> [Records to process]:

- Opening Delimiter -

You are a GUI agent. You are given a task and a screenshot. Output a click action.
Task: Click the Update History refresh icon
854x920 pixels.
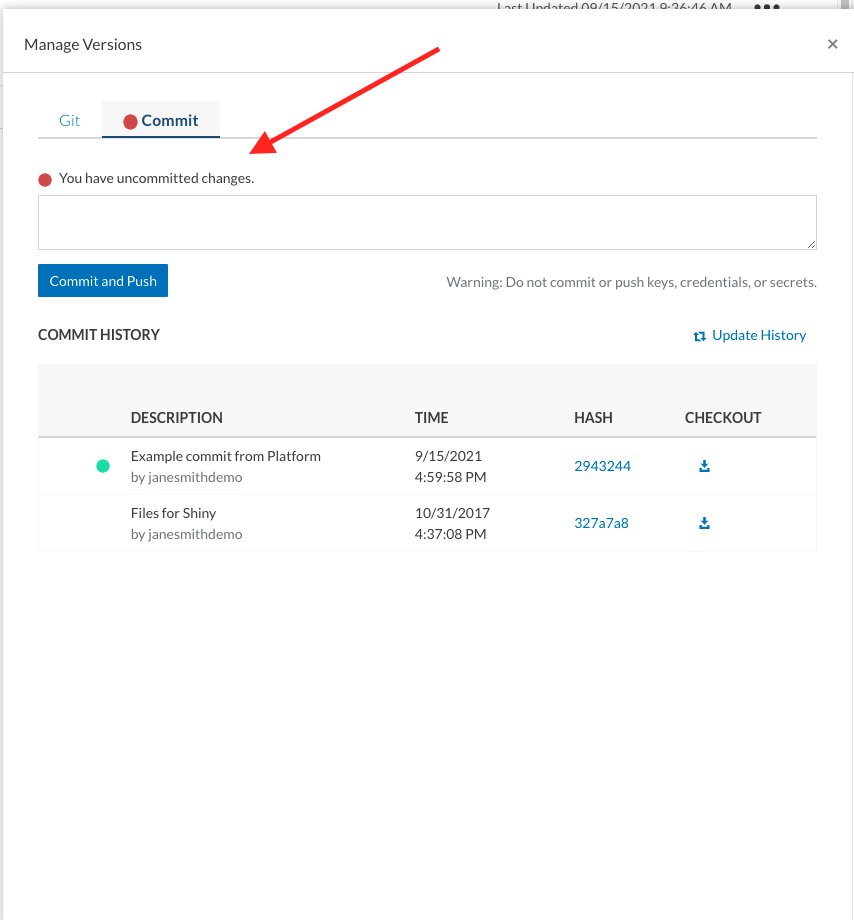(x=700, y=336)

- Closing Delimiter -
- Opening Delimiter -

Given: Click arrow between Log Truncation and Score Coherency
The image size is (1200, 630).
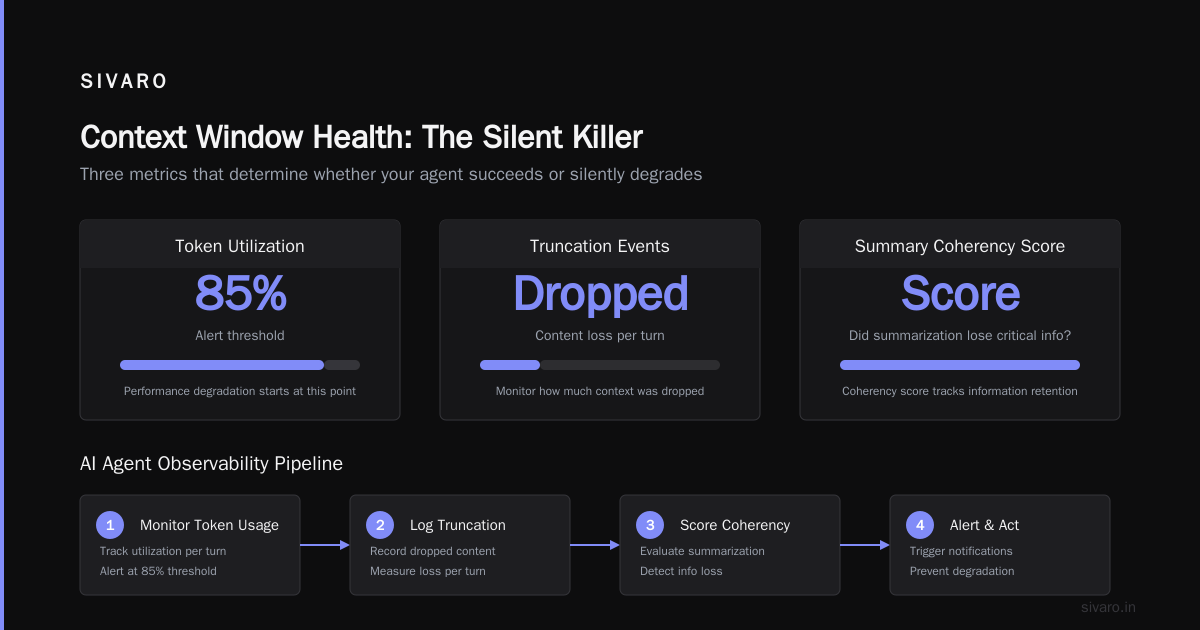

- Closing Delimiter -

> [Task item]:
Within the material above, the line with "Given: Click arrow" opens the range and the line with "The image size is (1200, 630)." closes it; reproduce that range word for word.

> [Response area]:
Given: Click arrow between Log Truncation and Score Coherency
The image size is (1200, 630).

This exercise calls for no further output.